Monday, February 04, 2008

Hard to believe, temp says 53 at 7:15pm


Modern Day Little Red Hen

Once upon a time, on a farm in Texas , there was a little red hen who scratched about the barnyard until she uncovered quite a few grains of wheat.

She called all of her neighbors together and said, "If we plant this wheat, we shall have bread to eat. Who will help me plant it?"

"Not I," said the cow.
"Not I," said the duck.
"Not I," said the pig.
"Not I," said the goose.
"Then I will do it by myself," said the little red hen. And so she did;

The wheat grew very tall and ripened into golden grain.

"Who will help me reap my wheat?" asked the little red hen.

"Not I," said the duck.
"Out of my classification," said the pig.
"I'd lose my seniority," said the cow.
"I'd lose my unemployment compensation," said the goose.
"Then I will do it by myself," said the little red hen, and so she did.

At last it came time to bake the bread.

"Who will help me bake the bread! ?" asked the little red hen.

"That would be overtime for me," said the cow.
"I'd lose my welfare benefits," said the duck.
"I'm a dropout and never learned how," said the pig.
"If I'm to be the only helper, that's discrimination," said the goose.

"Then I will do it by myself," said the little red hen. She baked five loaves and held them up for all of her neighbors to see. They wanted some and, in fact, demanded a share. But the little red hen said, "No, I shall eat all five loaves."

"Excess profits!" cried the cow.
"Capitalist leech!" screamed the duck.
"I demand equal rights!" yelled the goose.
The pig just grunted in disdain.

And they all painted "Unfair!" picket signs and marched around and around the little red hen, shouting obscenities.

Then a government agent came, he said to the little red hen, "You must not be so greedy."

"But I earned the bread," said the little red hen.

"Exactly," said the agent. "That is what makes our free enterprise system so wonderful. Anyone in the barnyard can earn as much as he wants. But under our modern government regulations, the productive workers must divide the fruits of their labor with those who are lazy and idle," And they all lived happily ever after, including the little red hen, who smiled and clucked, "I am grateful, for now I truly understand,"

But her neighbors became quite disappointed in her. She never again baked bread because she joined the "party" and got her bread free. And all the Democrats smiled. 'Fairness' had been established. Individual initiative had died, but nobody noticed; perhaps no one cared.....as long as there was free bread that "the rich" were paying for.

Bill Clinton is getting $12 million for his memoirs.
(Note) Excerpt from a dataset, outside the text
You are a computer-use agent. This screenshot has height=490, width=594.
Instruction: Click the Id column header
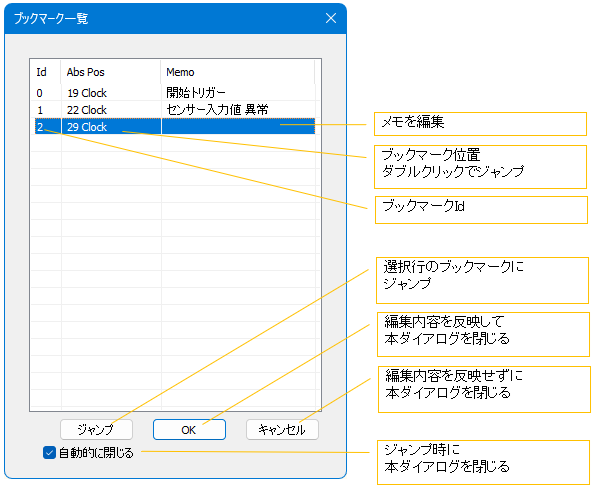(x=46, y=72)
Hillary got $8 million for hers. That's $20 million for memories from two people, who for eight years, repeatedly testified, under oath, that they couldn't remember anything. IS THIS A GREAT COUNTRY, OR WHAT?


5 comments:

Renie Burghardt said...

Hmmmm! Something to think about.

Tomorrow is Super Tuesday, and my state is included, so I'll be voting. Personally, I lean towards Senator McCain, at this point.

Have a great evening!

Oh, Tom's blog is beautiful! I'll have to go back and visit it more when I have a little more time to enjoy it fully.

Renie

Mississippi Songbird said...

I love t his..Lo
I hope you don't mind, I want to send it out in an e-mail. It's great!
Have a great day!

Martin Stickland said...

Great story Patty!

Is our old ex MP Tony Blair doing the rounds over there and adding more millions to his big fat nest egg.
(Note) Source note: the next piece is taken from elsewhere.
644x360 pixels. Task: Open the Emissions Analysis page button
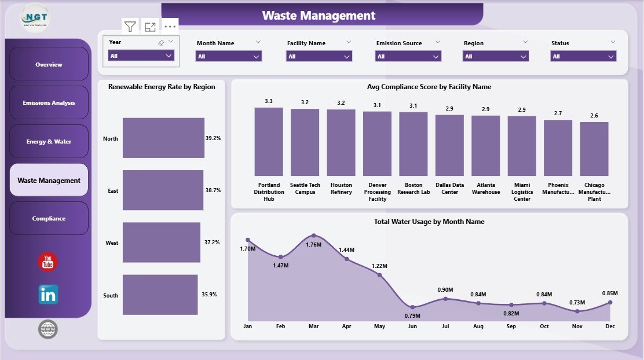pyautogui.click(x=48, y=102)
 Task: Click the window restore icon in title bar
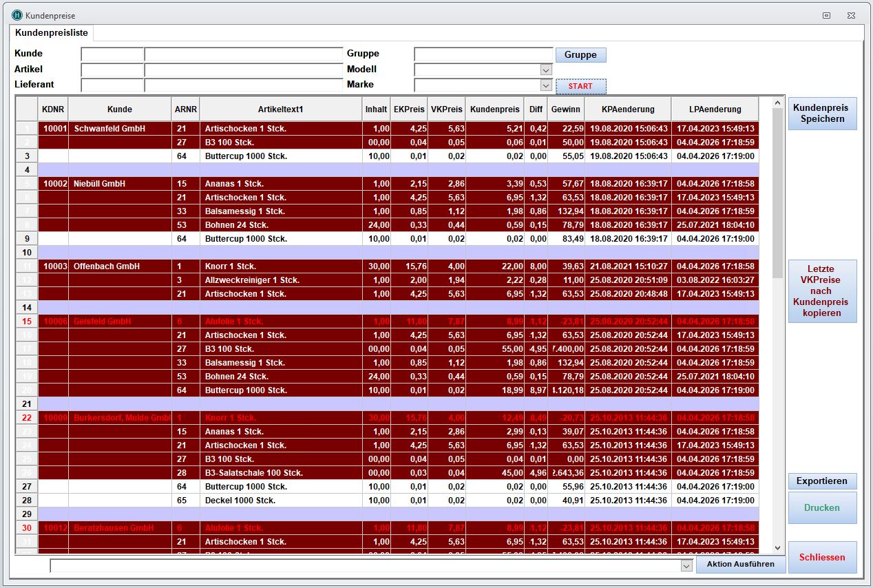826,15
There is a big thing in the media here at the moment. An MP was found to have given his sons thousands of pounds a year from the TAX payers money for helping him with his work when at the time they were at college.

In the house of lords he appologised with a smile and none of the opostion party menbers said anything becasue they are nearly all up to it!

Sorry, that's my political rant over!

I feel much better now!

Hope you are well!

byeeeeeeee

Anonymous said...

I don't like it when one poor person is singled out for criticism like Bill and Hillary Clinton. So you know some dumb-ass Republican, like George W. Bush, himself the father of dirty tricks and lies, is somehow behind it this old-Mcdonald-had-a-farm joke.

The truth is, and you can depend on this coming from a once-upon-a-time- Republican, Bill and Hillary are so much loved across America that their memoirs are eagerly sought after by millions upon millions of loving "average Americans" who are willing to pay just about anything to get a copy of their newest books.

Just imagine, for a minute, how much Hillary's books will be worth after she is elected President and undoes all the painful things the two Bush presidents have done for other world governments and against the poor Joe Americans.

Tom said...

LOL.. great comments also... me, I'll keep my head low on this subject.